Where did modern horses originate, and how did they become the domesticated species we know today? A new study sheds some light on the beasts of the steppes that became our most loyal mounts.
Top image: Vera Warmuth
In the past, different types of data have led researchers to reach contradictory conclusions about horses' origins. Archaeological remains have indicated that domestication occurred in one geographic location, around what is today the Ukraine and western Kazakhstan, and then spread out.
But at the same time, analysis of domesticated horses' mitochondrial DNA has revealed the DNA of multiple female ancestresses (as opposed to humanity's Mitochondrial Eve). Meanwhile, though, modern horses also lack diversity in the Y-chromosome, which seems to indicate that a small horse population was domesticated, and then those horses themselves spread across the continent.
So how did modern domestic horses start in one location, but with multiple lines of descent? Did the horses spread out from one location? Or did methods of domestication spread among humans in different areas, who tamed the diverse wild herds living near them?
A new study on the topic looks at Equus ferus, an extinct species that sired both domestic horses (Equus ferus caballus) and the wild Przewalski's horses (Equus ferus przewalskii) pictured above. Researchers took genetic samples from over 300 horses currently living east of the Ukraine in the northern part of Eurasian continent (the areas in color in map A) and compared their DNA. Western European horses were left out because they tend to belong to specific breeds, whose histories did not fit well into the model that the researchers were using. Based on the genetic variation in these horses, the scientists could reconstruct the basic structure of the extinct populations of E. ferus.
The researchers analyzed different scenarios for Equus ferus that had the horses originate in different parts of Eurasia. The red dots on map C are the possible locations of origin for the ancestral horses. The model that fit best with the genetic samples from modern horses suggested that E. ferus originated near the eastern dot about 160,000 years ago.

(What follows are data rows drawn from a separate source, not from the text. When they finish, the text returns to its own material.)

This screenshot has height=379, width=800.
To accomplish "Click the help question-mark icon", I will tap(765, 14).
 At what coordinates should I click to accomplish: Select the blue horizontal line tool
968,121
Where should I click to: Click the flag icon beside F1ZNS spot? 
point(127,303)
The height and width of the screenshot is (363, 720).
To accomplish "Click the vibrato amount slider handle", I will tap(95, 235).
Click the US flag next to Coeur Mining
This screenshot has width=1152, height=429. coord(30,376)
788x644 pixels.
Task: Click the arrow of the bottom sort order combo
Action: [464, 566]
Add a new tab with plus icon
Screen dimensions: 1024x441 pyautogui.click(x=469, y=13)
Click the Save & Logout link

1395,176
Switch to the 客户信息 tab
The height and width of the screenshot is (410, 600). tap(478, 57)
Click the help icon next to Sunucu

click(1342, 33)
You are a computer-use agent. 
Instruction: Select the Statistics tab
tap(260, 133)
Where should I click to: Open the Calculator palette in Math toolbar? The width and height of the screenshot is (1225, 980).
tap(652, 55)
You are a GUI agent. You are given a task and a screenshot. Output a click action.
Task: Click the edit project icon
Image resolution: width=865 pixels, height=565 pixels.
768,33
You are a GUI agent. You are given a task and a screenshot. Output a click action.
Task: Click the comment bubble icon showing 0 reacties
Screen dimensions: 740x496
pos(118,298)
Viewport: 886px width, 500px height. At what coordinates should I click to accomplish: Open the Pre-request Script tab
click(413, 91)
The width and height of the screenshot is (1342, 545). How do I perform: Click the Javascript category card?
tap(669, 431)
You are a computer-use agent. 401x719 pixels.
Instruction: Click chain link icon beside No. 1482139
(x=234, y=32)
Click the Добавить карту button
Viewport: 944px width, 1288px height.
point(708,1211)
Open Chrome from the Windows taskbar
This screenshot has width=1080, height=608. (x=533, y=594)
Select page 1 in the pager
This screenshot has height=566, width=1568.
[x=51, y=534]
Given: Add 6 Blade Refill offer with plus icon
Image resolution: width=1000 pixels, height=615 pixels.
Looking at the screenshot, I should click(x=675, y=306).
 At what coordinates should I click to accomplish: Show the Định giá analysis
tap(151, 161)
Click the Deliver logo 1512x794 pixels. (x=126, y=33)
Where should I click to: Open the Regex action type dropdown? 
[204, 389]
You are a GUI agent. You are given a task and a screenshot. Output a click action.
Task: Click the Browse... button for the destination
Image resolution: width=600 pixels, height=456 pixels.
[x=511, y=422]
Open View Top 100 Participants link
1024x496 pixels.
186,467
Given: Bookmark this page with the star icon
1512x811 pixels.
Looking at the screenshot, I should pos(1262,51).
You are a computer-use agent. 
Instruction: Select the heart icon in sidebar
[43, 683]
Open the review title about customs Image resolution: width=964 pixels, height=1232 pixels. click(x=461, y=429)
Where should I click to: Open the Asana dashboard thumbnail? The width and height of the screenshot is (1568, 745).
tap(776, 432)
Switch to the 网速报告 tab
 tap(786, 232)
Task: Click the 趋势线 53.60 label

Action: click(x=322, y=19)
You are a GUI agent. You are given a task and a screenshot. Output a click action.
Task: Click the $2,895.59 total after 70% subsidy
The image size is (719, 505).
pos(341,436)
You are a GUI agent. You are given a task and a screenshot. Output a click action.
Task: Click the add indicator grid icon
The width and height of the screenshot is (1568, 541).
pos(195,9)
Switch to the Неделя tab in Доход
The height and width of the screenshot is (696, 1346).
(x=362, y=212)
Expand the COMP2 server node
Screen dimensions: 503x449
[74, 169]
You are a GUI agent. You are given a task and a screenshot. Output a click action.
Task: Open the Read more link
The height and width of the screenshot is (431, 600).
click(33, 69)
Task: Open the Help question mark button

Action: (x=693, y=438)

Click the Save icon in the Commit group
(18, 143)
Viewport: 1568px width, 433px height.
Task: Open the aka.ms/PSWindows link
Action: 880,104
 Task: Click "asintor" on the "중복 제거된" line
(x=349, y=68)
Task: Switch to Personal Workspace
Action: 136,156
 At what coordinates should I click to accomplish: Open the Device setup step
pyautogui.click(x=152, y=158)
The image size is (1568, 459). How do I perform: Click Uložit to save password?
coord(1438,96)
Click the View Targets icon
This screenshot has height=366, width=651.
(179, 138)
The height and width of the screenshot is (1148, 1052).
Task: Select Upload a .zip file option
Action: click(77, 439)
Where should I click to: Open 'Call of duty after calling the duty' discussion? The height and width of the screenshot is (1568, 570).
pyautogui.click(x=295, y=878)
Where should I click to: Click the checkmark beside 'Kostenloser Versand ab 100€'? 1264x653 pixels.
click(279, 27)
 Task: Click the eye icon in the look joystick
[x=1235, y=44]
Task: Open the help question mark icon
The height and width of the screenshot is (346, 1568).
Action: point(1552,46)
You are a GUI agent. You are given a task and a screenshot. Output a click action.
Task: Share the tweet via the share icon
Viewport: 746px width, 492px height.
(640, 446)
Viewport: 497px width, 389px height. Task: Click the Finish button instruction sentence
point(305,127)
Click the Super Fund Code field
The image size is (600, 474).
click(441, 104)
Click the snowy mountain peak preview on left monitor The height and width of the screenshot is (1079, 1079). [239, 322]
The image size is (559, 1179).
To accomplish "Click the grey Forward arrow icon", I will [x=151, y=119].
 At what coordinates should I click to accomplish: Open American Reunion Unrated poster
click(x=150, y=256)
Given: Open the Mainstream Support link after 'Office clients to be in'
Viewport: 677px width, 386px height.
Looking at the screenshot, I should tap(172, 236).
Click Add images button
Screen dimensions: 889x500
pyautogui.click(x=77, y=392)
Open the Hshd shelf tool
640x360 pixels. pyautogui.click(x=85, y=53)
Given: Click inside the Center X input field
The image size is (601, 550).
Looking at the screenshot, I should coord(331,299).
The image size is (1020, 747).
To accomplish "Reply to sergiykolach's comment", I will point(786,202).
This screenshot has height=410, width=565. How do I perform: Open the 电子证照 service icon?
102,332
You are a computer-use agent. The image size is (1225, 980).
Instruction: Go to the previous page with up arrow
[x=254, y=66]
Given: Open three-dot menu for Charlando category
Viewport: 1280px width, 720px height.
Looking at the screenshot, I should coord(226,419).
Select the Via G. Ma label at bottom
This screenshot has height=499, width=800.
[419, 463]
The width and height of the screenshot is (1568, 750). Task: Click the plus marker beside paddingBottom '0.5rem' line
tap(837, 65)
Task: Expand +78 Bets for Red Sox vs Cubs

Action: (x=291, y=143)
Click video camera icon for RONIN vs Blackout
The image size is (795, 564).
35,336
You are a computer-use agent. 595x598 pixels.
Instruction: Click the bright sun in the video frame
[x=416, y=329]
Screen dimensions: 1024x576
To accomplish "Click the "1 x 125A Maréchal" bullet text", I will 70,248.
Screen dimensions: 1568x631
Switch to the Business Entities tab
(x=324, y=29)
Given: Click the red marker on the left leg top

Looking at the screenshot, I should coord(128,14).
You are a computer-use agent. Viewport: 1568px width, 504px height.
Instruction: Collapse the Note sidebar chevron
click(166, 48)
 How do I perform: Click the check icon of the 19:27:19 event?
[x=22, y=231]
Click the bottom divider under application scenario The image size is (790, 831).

From the east, they moved across the continent and lived wild for roughly 100,000 years. Then, in western Eurasia — the Ukraine and western Kazakhstan — humans began domesticating Equus ferus, a trend that spread back again towards the east where the wild horses first originated. The blue dots on map D show the possible locations of first domestication that the researchers tested.
Although the genetic makeup of the animals in these domestic populations began to diverge from that of wild horses, there was still plenty of genetic mixing when wild stock was added to the herds. And the researchers suggest that rather than sneaky wild stallions mating with domestic mares, most of the wild genes came from wild females that entered a domesticated herd — which would explain the diversity of modern horses' mitochondrial DNA.
The researchers explain:
"In light of the exceptionally high levels of matrilineal diversity in horses, we suggest that introgression from the wild was mainly female-mediated. The repeated capture of wild females for the purpose of maintaining or growing domestic herd sizes may seem counterintuitive, given that in other domestic animal species, introgression from the wild typically involved domestic females being impregnated by wild males. However, given the initial difficulties in breeding the most closely related wild relative of domestic horses, Przewalski's horse, in captivity, it can be speculated that, for an indeterminate amount of time, herd sizes could not be maintained solely through breeding existing stock. Because stallions are inherently more difficult to handle than mares, the easiest way to maintain or grow herd sizes would have been to restock existing herds with wild females."
And why the low diversity in the Y-chromosome, which indicates fewer male ancestors?
"The observed low levels of Y chromosome variability might reflect the strong domestication bottleneck in western central Eurasia. Additional losses of patrilineal diversity may have occurred as a consequence of successive bottlenecks as domestic herds spread out of the western steppes and of breeding practices reducing the effective size of the male gene pool."